1. Begin with marinating the meat and set aside.
2. To make the stock, heat up a small pot with 5 cups of water. Once boiling, bring in all the ingredients of stock making and let boil on high heat for 10 minutes. Cover, turn down the heat to medium-low and let it continue simmering for another 20 minutes. When done, remove and retain the shiitake mushrooms. Run the stock through a sieve removing the ingredients, keeping the stock aside for later use, discarding the rest.

sieved stock with the residues

3. With the shiitake mushrooms, slice them thinly and set aside.

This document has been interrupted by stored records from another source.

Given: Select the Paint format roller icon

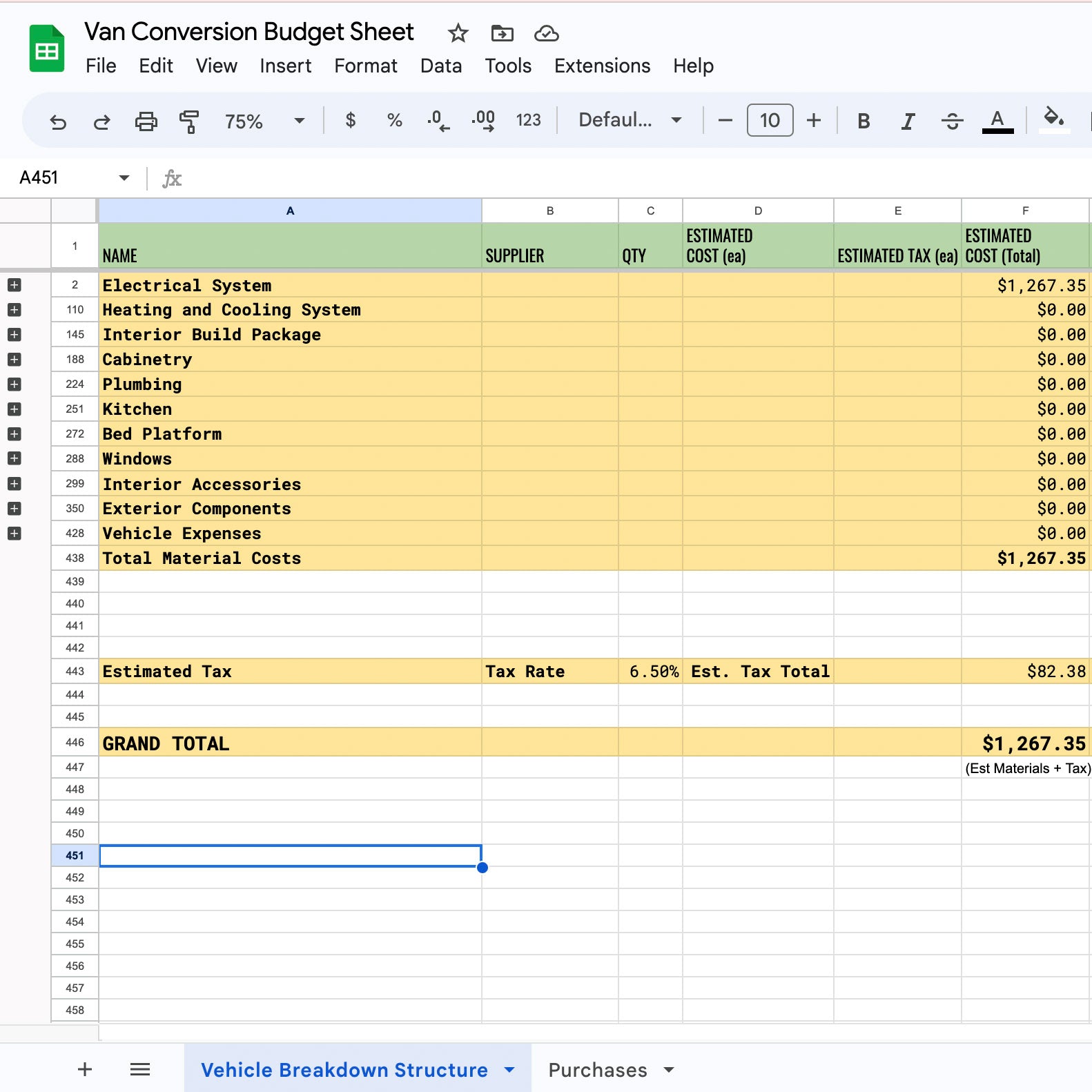Looking at the screenshot, I should 188,121.
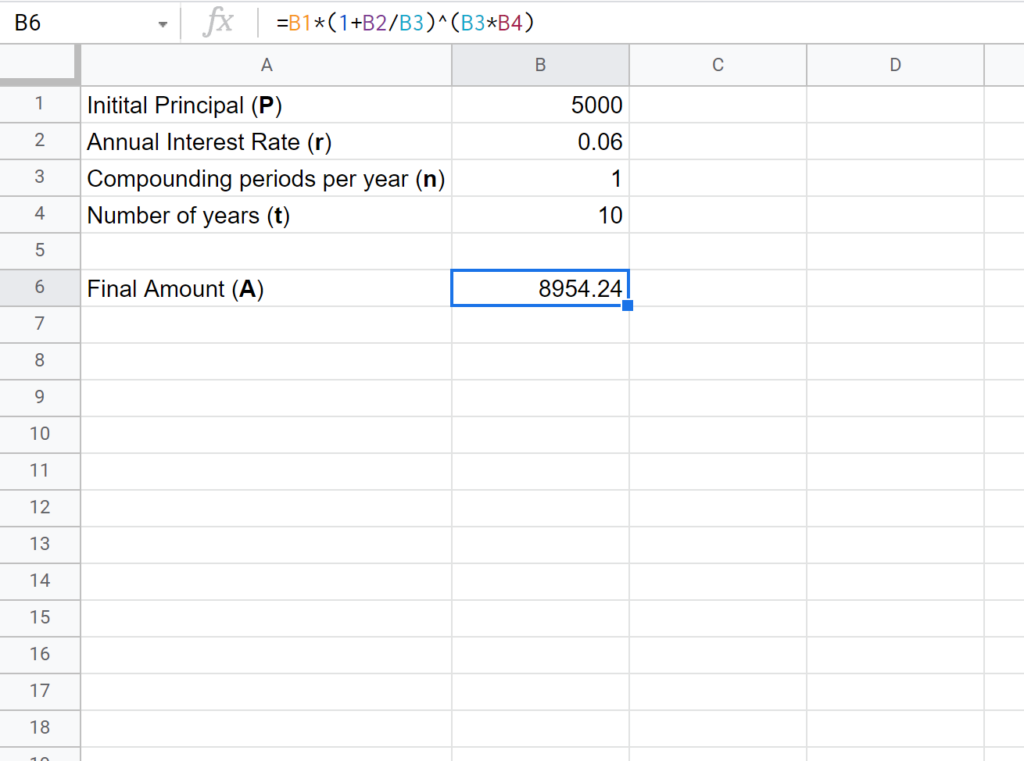The image size is (1024, 761).
Task: Select the cell containing 5000
Action: pos(540,105)
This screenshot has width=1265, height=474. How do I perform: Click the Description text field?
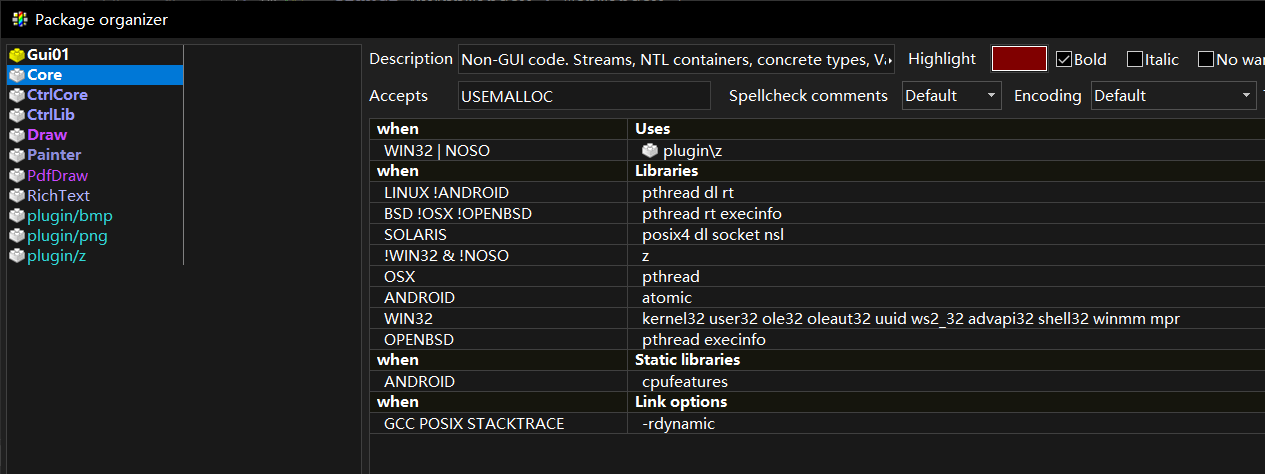click(675, 59)
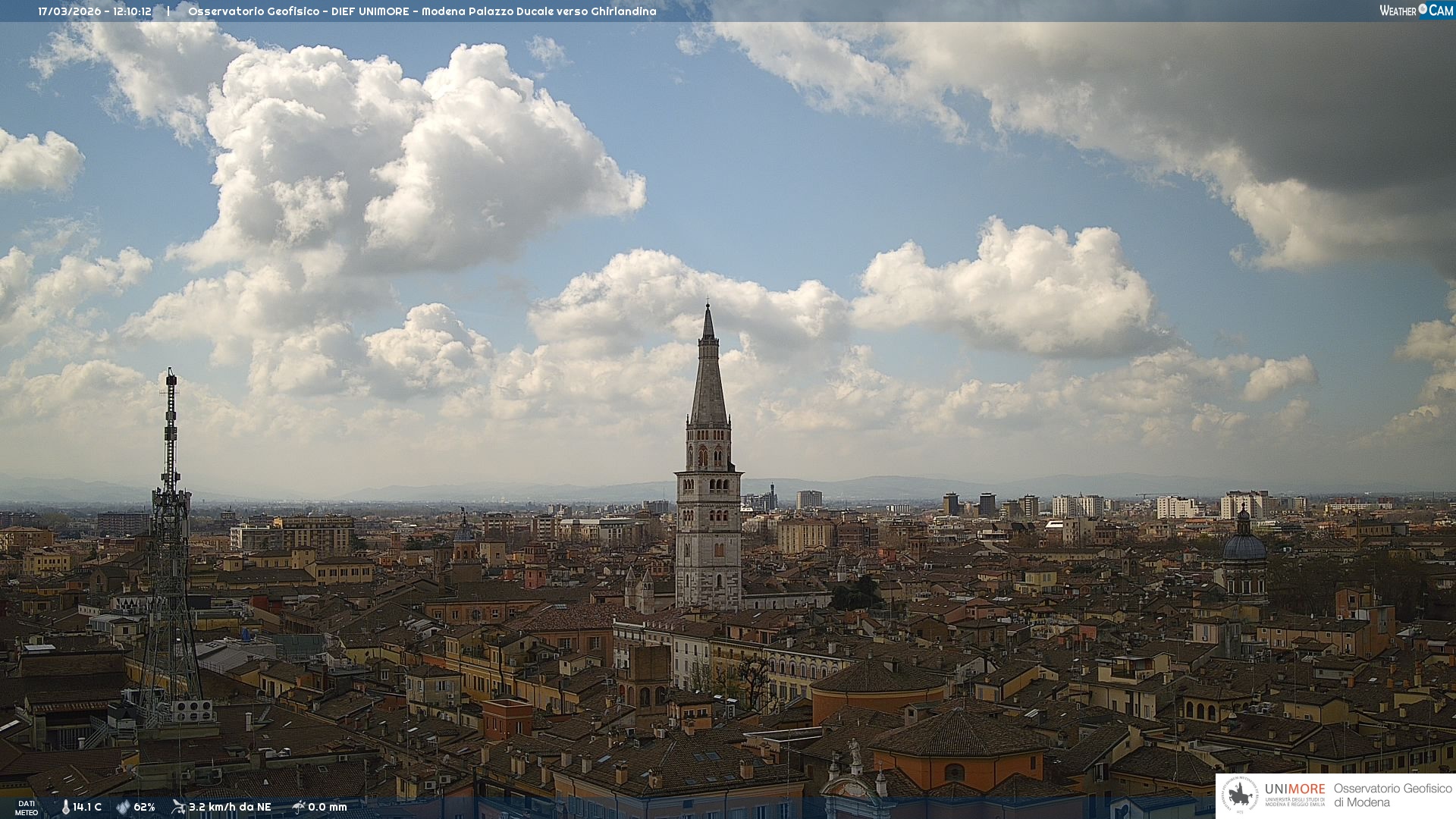Open the DATI METEO label
This screenshot has width=1456, height=819.
coord(27,808)
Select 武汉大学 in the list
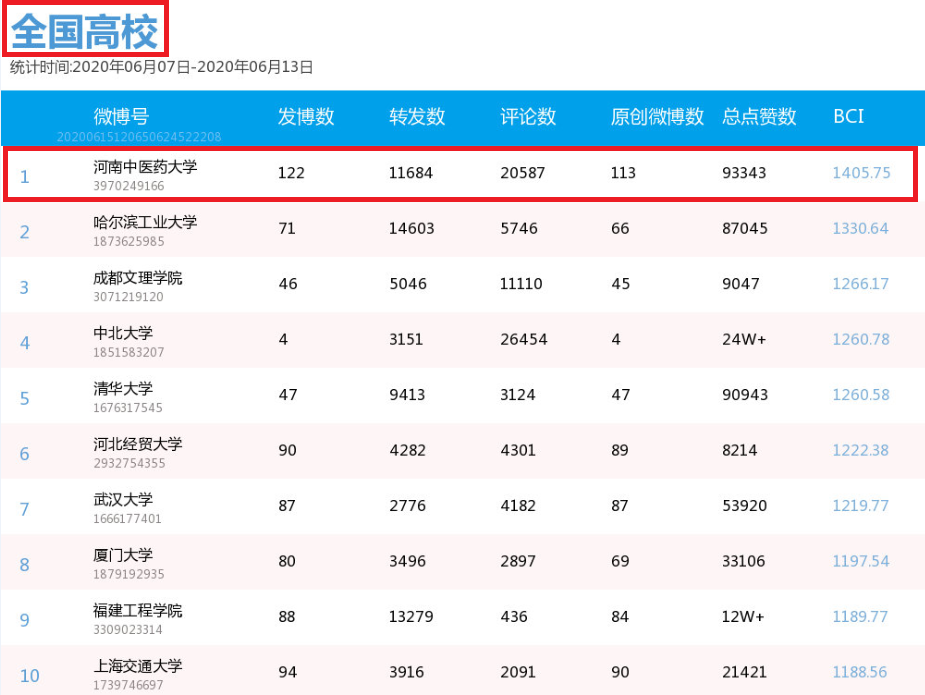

4. Heat up a hot stone bowl with 1/2 tsp of cooking oil. Once hot, add in the marinated pork slices and stir fry until the pork changes color. 
5. Bring in the sliced mushroom next. Stir for another minute, mixing them well.
6. From the stock, measure and pour in 2 cups of stock into the hot stone bowl. Add in the hot pepper powder, mixing well with a spoon.
7. Bring in all the seafood and let boil. 
8. Add in the tofu pieces one after another, mixing and breaking it into pieces. 
9. Once the content starts boiling again, add in the fish sauce and light soy sauce to taste.
10. Top with the jalapeno peppers and spring onions and let simmer for a couple of minutes more.
11. Finish by cracking in the eggs slightly apart. Leave undisturbed to let cook on its own, and drizzle with sesame oil.

12. Best served bubbling hot with a bowl of plain rice.